The New ABCs of Research: Achieving Breakthrough Collaborations
Thursday, April 21, 2016, 8:00pm
Refreshments and networking at 7:30pm
Computer Science 105

How should we organize research programs in computer science and technology? Research helps us
produce innovative new products (the next iPhone), and research also delivers “foundational
theories” (new algorithms and supporting technologies).

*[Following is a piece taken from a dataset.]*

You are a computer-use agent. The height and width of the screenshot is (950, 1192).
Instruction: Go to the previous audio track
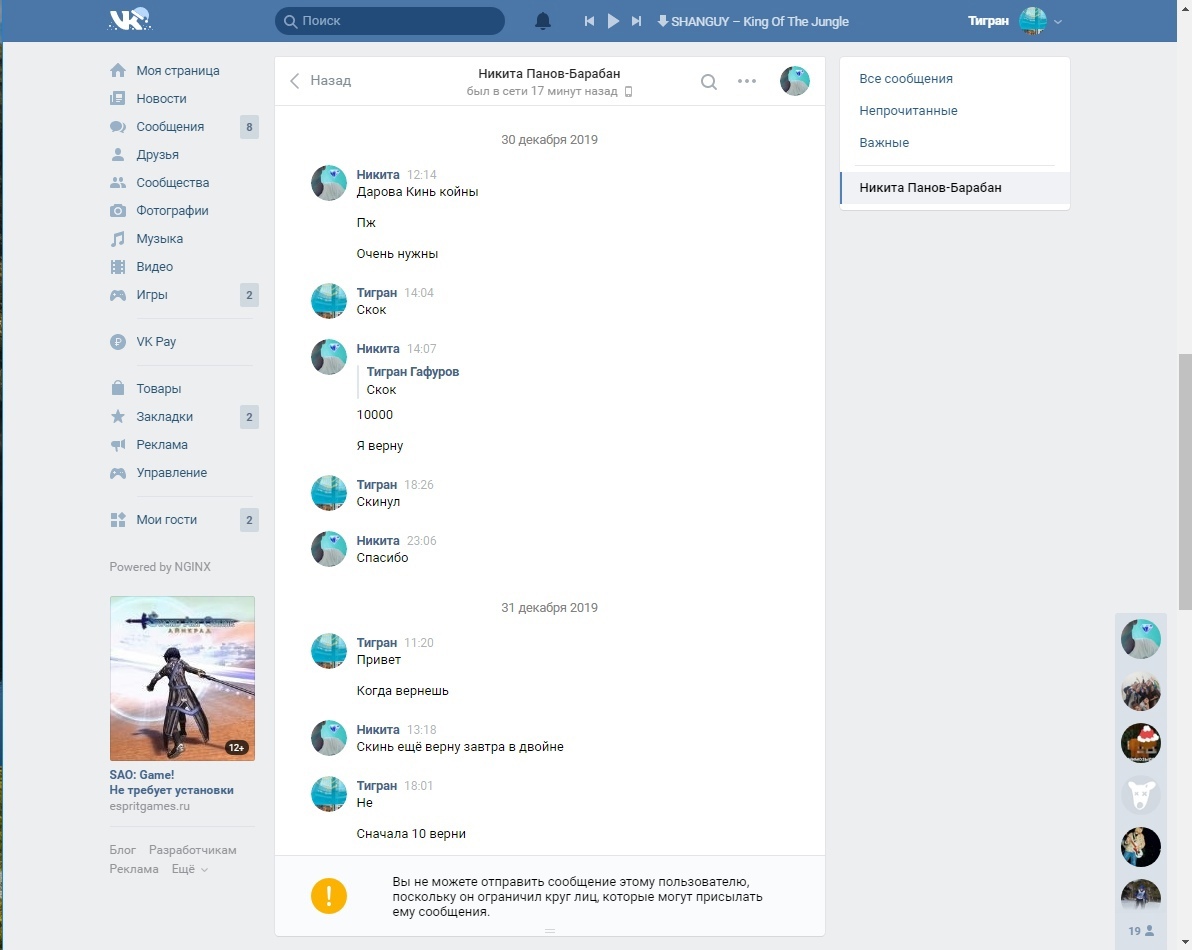[590, 21]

Solving the immense problems of the 21st century will require ambitious research teams that are
skilled at producing practical solutions and foundational theories simultaneously – that is the ABC
Principle: Applied & Basic Combined. Then these research teams can deliver high-impact outcomes
by applying the SED Principle: Blend Science, Engineering and Design Thinking, which encourages
use of the methods from all three disciplines. These guiding principles (ABC & SED) are meant to
replace Vannevar Bush’s flawed linear model from 1945 that has misled researchers for 70+ years.
These new guiding principles will enable students, faculty, business leaders, and government policy
makers to accelerate discovery and innovation. The examples in the talk will emphasize how these
guiding principles can be applied to reinvigorate computing research.

Ben Shneiderman (http://www.cs.umd.edu/~ben) is a Distinguished University Professor in the
Department of Computer Science at the University of Maryland. He is also the Founding Director
(1983-2000) of the Human-Computer Interaction Laboratory (http://www.cs.umd.edu/hcil/), and a
Member of the University of Maryland Institute for Advanced Computer Studies (UMIACS). He is
a Fellow of the AAAS, ACM, IEEE, and NAI, and a Member of the National Academy of
Engineering, in recognition of his pioneering contributions to human-computer interaction and
information visualization. His contributions include the direct manipulation concept, clickable
highlighted web-links, touchscreen keyboards, dynamic query sliders for Spotfire, development of
treemaps, novel network visualizations for NodeXL, and temporal event sequence analysis for
electronic health records.

Ben is the co-author with Catherine Plaisant of Designing the User Interface: Strategies for Effective
Human-Computer Interaction (6th ed., 2016). His book Leonardo’s Laptop (MIT Press) won the
IEEE book award for Distinguished Literary Contribution. Shneiderman’s latest book is The New
ABCs of Research: Achieving Breakthrough Collaborations (Oxford, February 2016).


Information: Dennis Mancl (908) 285-1066
On-line info: http://PrincetonACM.acm.org

All Princeton ACM / IEEE-CS meetings are open to the public. Students and their parents are welcome. There is
no admission charge, and refreshments are served.